For a city with a limited amount of land, Singapore manages to pack in a lot of greenery – even the pedestrian bridges across the busy roads are festooned with plants, and some buildings have a vertical ‘garden’ cladding their walls.

National Orchid Garden
Orchids, the national flower of Singapore, can be seen everywhere, but most notably in the National Orchid Garden. This is the only part of the Singapore Botanic Gardens to have an admission fee, but it is well worth the $5 charge. There are over 1,000 species and 2,000 hybrids, all beautifully displayed.   Within the overall Orchid Garden are special gardens for orchids named after visiting dignitaries including Prince William and Nelson Mandela and visiting celebrities. I suspect that many of these celebrity orchids are of interest more as a result of their associations than their horticultural merit, but as I failed to recognise many of the names, their significance was lost on me.

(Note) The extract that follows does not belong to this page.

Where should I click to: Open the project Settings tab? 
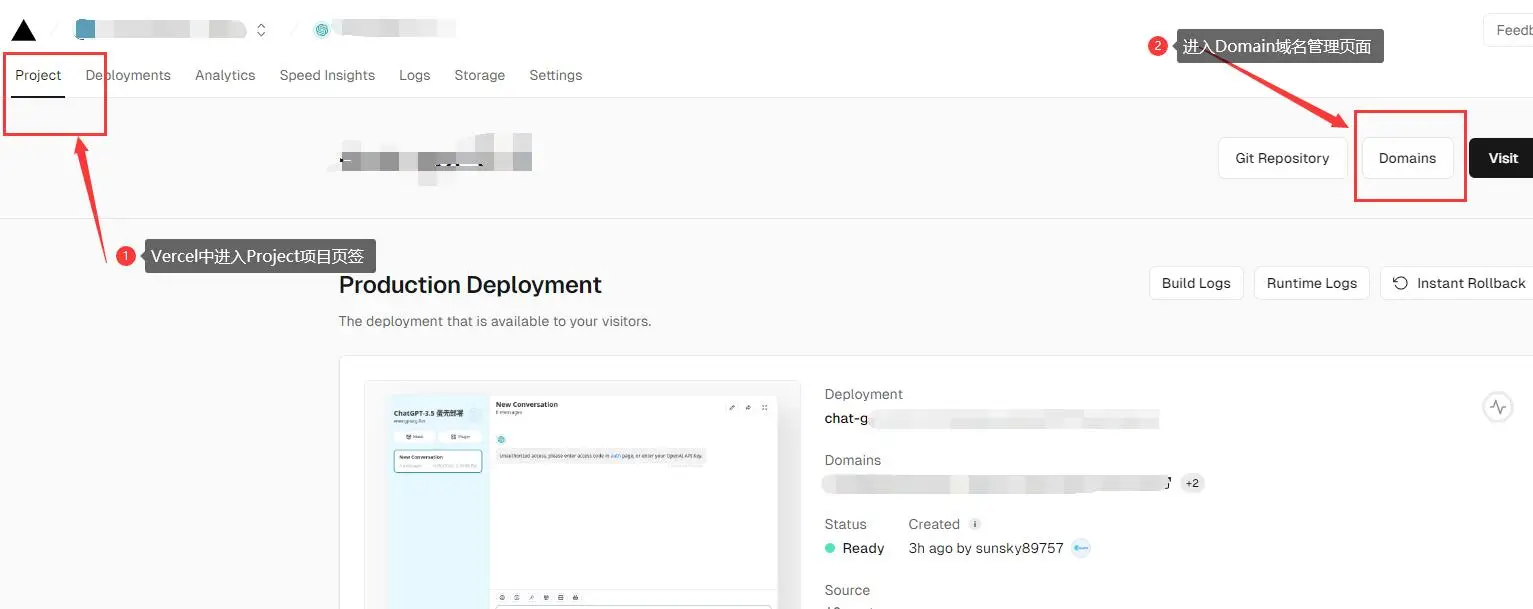coord(555,75)
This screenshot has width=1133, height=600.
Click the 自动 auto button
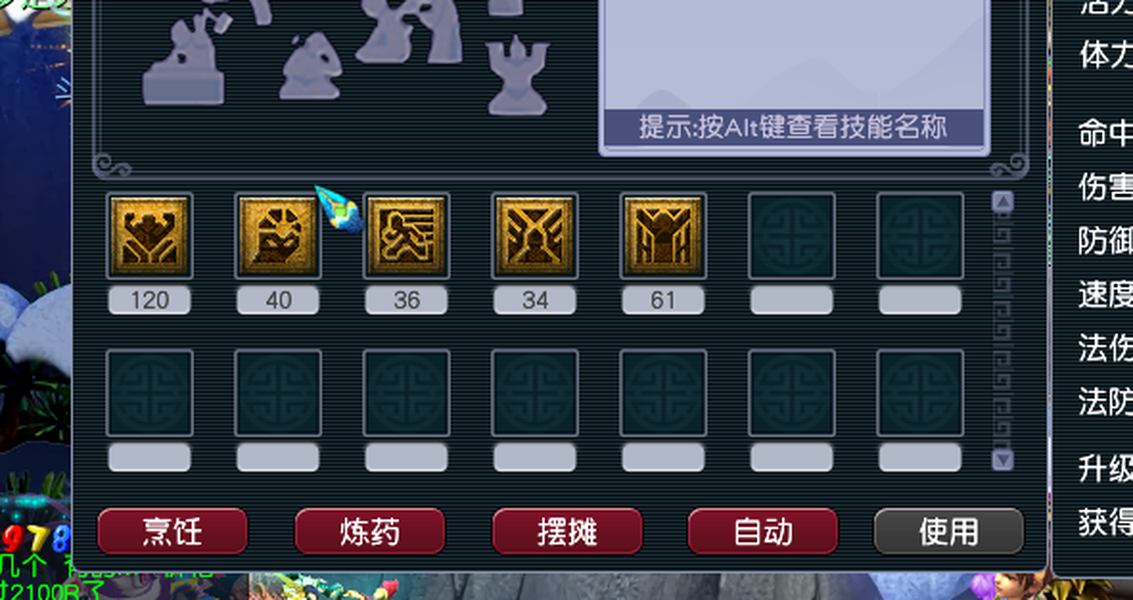tap(763, 531)
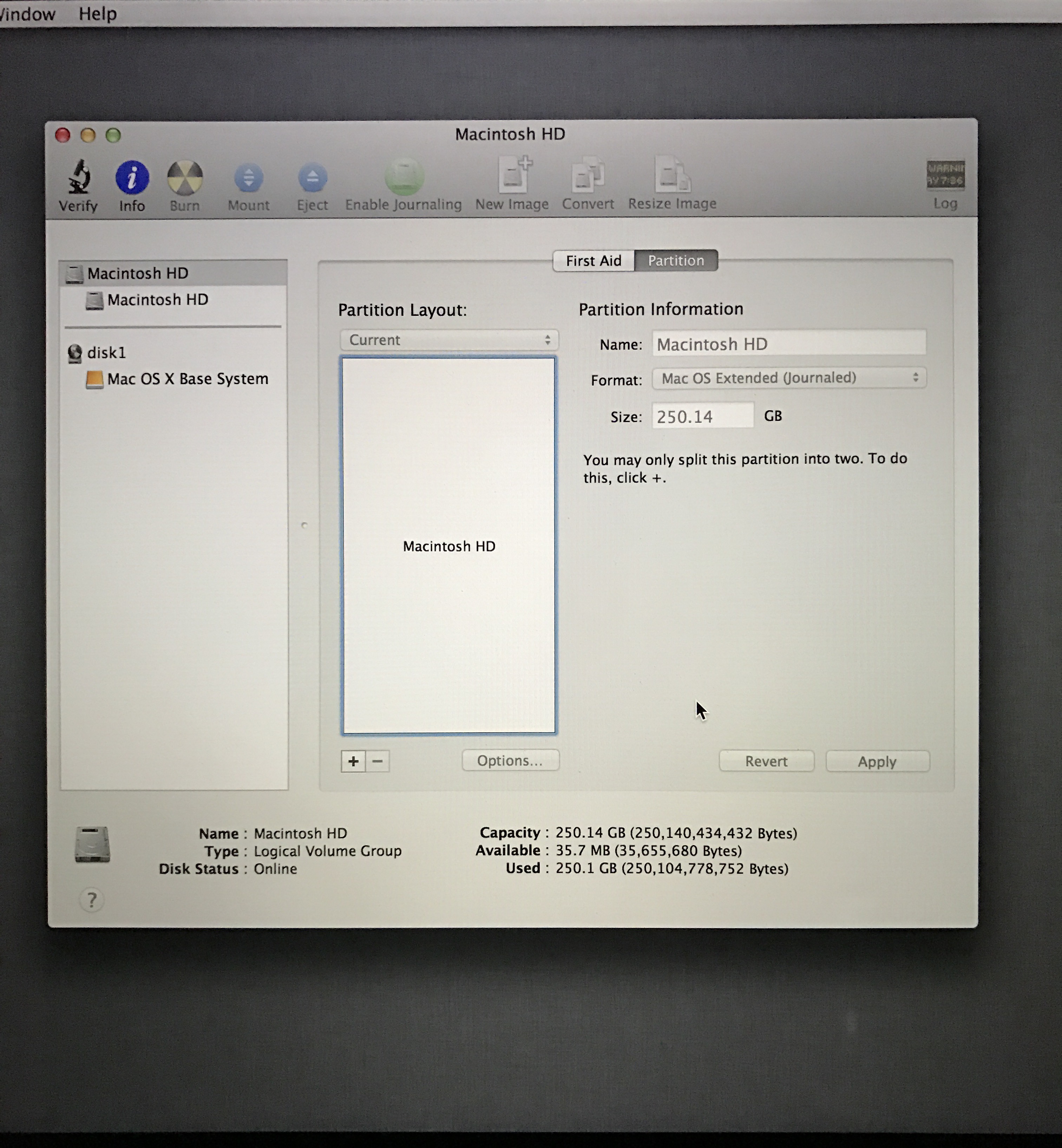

The Orchid Garden is spectacular, but there is far more to the Botanic Gardens than that. I was particularly fascinated by the Ginger garden as I had no idea the family was so large. The Botanic Garden has other surprises.  Symphony Lake is so named because it has a concert stage in it. Also in this lake is the Greenwich arrow, marking the spot where scientists from the Royal Observatory conducted experiments into the Earth's magnetic field.
The Ginger Garden

The new Gardens by the Bay (part of the Marina Bay development), which have won awards for their innovative design, provide a more modern take on the traditional garden.

Like the Botanic Garden, there are a number of different gardens within the site.  These include: the Heritage Gardens (Chinese, Malay and Colonial); the Golden and Silver Gardens; the Children's Garden (with lots of motion-activated water features for children to play with and cool off); the Supertrees - with plants displayed vertically; the Flower Dome (a huge dome containing Mediterranean and subtropical plants) and the Cloud Forest (another huge dome containing highland species such as orchids and pitcher plants). Admission to the site is free, but visitors pay to enter the domes.

Cloud Forest
As we were familiar with Mediterranean flora, we opted to go in the Cloud Forest dome only. This included a man-made mountain and waterfall, with a lift taking visitors to high-level walkways. Being from cooler northern climes, I’m used to thinking of enclosed glasshouses as being warmer and more humid than outside. In Singapore, where the heat and humidity makes it deeply unpleasant to walk for long outside, this was reversed.

A country girl at heart, I always make a point of visiting at least one park or garden in any city. (This once completely bewildered our local guide in Urumqi – but it was his own fault for pointing out the park in the first place). Despite the relative shortage of land, Singapore definitely did not disappoint.